Lanetli olmaya aday geceye, daha birinci dakika bile dolmadan (47’inci saniyede) gol yiyerek başladık. 12. dakika bitmeden önce de, neredeyse 4-0 geriye düşecektik. O anlarda, 2-0 mağlup duruma gelmek bile; şansımız oldu. Sarpsborg bela gibi üstümüze çöktü...
Neye uğradığımızı şaşırdık. Çabuk kendimize geldik ama, karşılık vermeye kalktığımızda; Adriano ve Mustafa Pektemek’in iki sert ve güzel şutu sonuçsuz kaldı. Larin zorladı... Bu arada Ljajiç’in de üç girişimi olmuştu. Maçın başlarındaki gibi keklik bir takım olmadığımızı hissettirmeye başladık. Kontrol elimize geçti.
***
Ama bunları yaparken, savunma güvenliğimizi sarsacak kademe hatalarımız oldu. Arkamıza gene adam kaçırdık. Sıkıntılar yaşadık. Buna rağmen, ilk 20 dakikadaki Sarpsborg fırtınası, bir daha ortalığı eskisi gibi kasıp kavuramadı.
Beşiktaş 2. yarıyla birlikte; daha önce eksik ve yanlış yaptığı girişimlerini rafine edince, maçın akışı tamamen tersine döndü. Özellikle Larin-Wagner Love değişikliği, durumu bir anda 2-2’ye getirdi.
***
Babel, Pepe, Quaresma ve Atiba gibi; şu dönemdeki Beşiktaş’ı Beşiktaş yapan isimlerin olmamasına rağmen, Beşiktaş’ın kimliğini korumaya çalışması çok olumluydu. Maçın başlarındaki şok gollere ve artma eğilimi gösteren fark tehlikesine rağmen, maçtan düşmediler/kopmadılar. Profesyonel direnç budur!

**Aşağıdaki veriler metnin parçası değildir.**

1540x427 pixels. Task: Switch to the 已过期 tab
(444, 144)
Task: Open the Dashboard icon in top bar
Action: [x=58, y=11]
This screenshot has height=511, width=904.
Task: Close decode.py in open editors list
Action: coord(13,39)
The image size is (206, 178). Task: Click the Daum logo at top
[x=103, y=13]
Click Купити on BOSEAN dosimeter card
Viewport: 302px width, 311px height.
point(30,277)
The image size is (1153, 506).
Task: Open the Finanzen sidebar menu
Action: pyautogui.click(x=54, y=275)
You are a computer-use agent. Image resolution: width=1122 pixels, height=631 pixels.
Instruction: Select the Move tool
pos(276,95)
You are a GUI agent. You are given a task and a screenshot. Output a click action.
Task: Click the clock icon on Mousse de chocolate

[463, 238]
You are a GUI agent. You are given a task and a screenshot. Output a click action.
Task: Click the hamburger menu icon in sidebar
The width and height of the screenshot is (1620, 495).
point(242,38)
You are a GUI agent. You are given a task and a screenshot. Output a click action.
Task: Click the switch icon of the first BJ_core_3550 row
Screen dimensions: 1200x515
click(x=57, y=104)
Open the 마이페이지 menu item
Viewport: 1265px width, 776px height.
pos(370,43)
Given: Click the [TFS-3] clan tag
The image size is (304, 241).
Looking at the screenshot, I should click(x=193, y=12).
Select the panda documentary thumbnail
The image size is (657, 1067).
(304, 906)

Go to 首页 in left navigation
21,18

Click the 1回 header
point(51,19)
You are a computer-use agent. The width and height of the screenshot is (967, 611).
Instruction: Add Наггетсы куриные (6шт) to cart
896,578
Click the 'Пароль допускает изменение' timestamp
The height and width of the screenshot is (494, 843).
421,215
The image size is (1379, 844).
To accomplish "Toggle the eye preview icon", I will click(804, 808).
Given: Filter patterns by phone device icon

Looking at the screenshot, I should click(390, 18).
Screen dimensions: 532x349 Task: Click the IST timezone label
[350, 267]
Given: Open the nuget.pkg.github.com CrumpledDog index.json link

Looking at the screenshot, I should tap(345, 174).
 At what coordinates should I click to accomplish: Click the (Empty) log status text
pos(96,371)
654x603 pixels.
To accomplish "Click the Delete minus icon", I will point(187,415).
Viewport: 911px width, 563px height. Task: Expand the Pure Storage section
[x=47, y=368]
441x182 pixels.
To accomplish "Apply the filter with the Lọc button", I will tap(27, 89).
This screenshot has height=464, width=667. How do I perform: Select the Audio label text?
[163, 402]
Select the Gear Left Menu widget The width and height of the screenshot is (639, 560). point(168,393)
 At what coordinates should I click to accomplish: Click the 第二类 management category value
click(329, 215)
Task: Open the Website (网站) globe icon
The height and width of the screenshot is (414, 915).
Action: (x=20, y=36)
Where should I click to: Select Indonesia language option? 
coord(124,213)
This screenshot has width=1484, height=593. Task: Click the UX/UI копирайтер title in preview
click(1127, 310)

Ne kadar eksik olursan ol, başlarda ne kadar gol yersen ye; inancını kaybetmiyorsan, umudunu ve maçı da kaybetmiyorsun.
Demek ki... Eksikler, kadro dışılar, hava şartları, yapay zemin, saat farkı; aklını maça takanlara engel olmuyormuş. Sağ olasın Beşiktaş!